Required work
Retype each of the records below exactly, leaving the pictures out.

Segment Start: Task data

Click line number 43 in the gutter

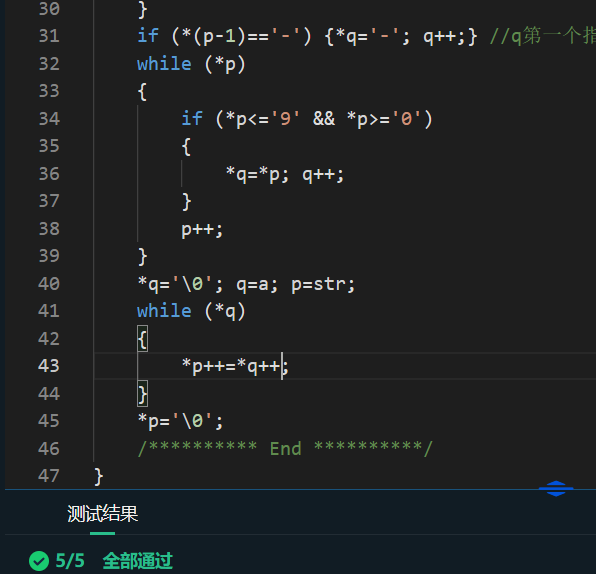(x=49, y=366)
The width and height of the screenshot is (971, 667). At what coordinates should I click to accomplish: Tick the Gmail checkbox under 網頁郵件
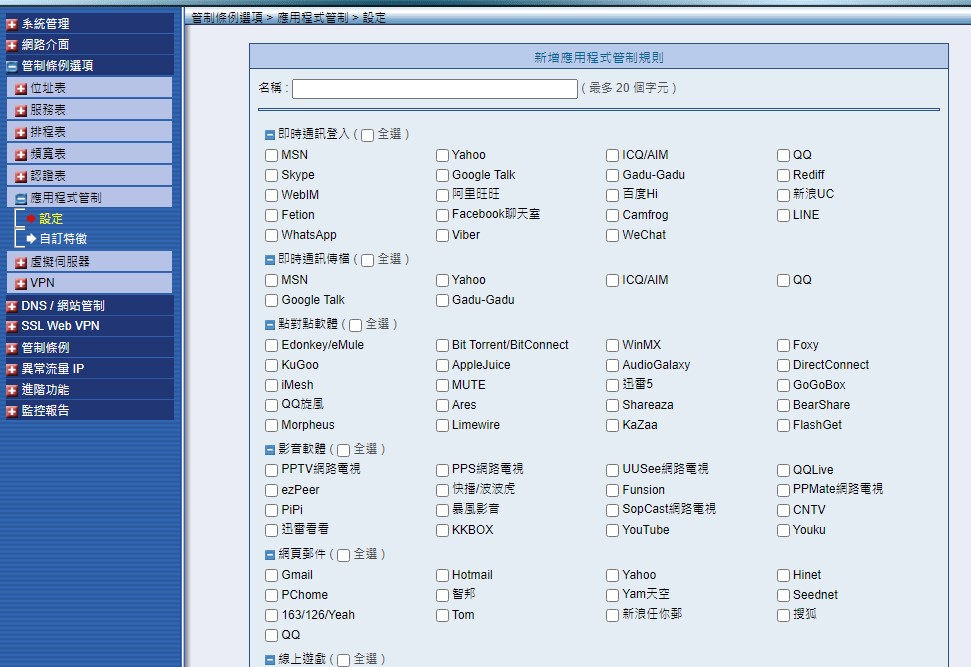(x=271, y=575)
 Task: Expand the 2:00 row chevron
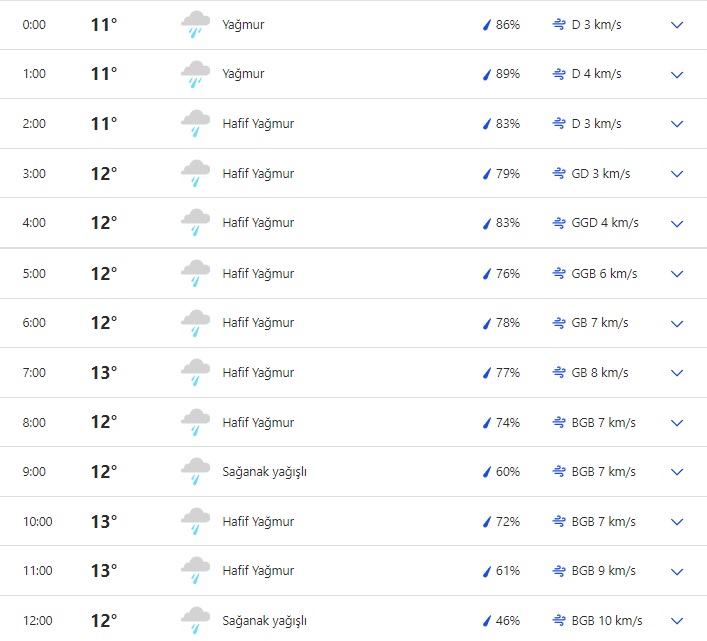pyautogui.click(x=677, y=124)
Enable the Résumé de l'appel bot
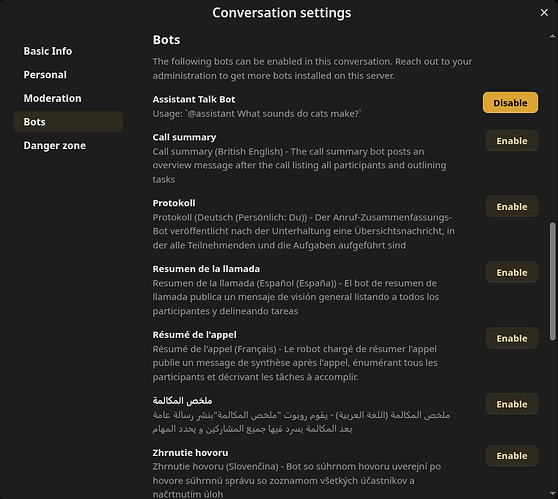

Segment End: Task data

Exercise result
Click line number 43 in the gutter

(x=49, y=366)
The width and height of the screenshot is (971, 667). At what coordinates should I click to accomplish: Tick the Gmail checkbox under 網頁郵件
(x=271, y=575)
 Task: Expand the 2:00 row chevron
pyautogui.click(x=677, y=124)
Enable the Résumé de l'appel bot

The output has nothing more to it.